Background: Remote organ dysfunction is common after lung transplantation and might negatively affect the outcome. The local anesthetic ropivacaine was previously demonstrated to attenuate acute rejection after allogeneic lung transplantation in mice. We hypothesized that lung transplantation might result in detectable molecular signs of injury in kidneys and liver and that ropivacaine might attenuate this damage.
Methods: Organs from C57BL/6 mice undergoing allogeneic orthotopic single-lung transplantation were procured at postoperative day 5 and analyzed using Western blot and real-time quantitative polymerase chain reaction probing for Src protein tyrosine kinase, STAT3, and bax/bcl-2. During cold ischemia, the allograft had either been flushed with normal saline only or in combination with ropivacaine (1 µM). A nontransplanted group of animals served as the baseline controls.
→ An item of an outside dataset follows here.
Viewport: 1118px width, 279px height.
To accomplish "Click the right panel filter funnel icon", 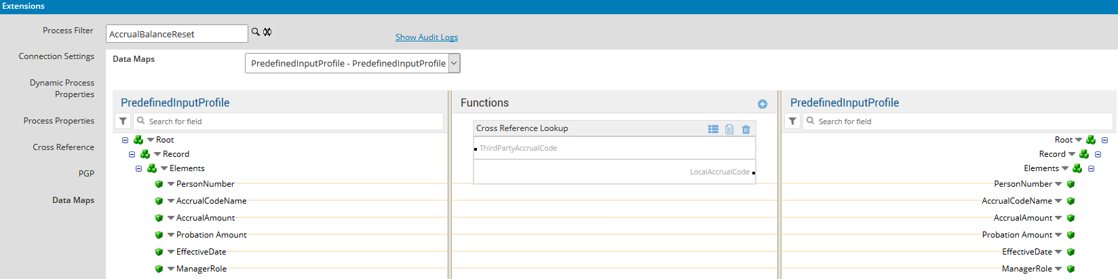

Results: The allogeneic stimulus induced by transplantation led to an increase in Src-phosphorylation and STAT3-expression in the kidneys and livers of lung-transplanted mice compared to nontransplanted animals. Bax/bcl-2 as a marker of cellular apoptosis was not affected by the transplantation. In contrast to the findings in the transplanted lungs, the addition of ropivacaine did not have an effect on the examined markers of inflammation in the remote organs.
Conclusions: The observed increase in the inflammatory signaling provides first insight into a possible mechanism, by which remote organ dysfunction after lung transplantation might occur.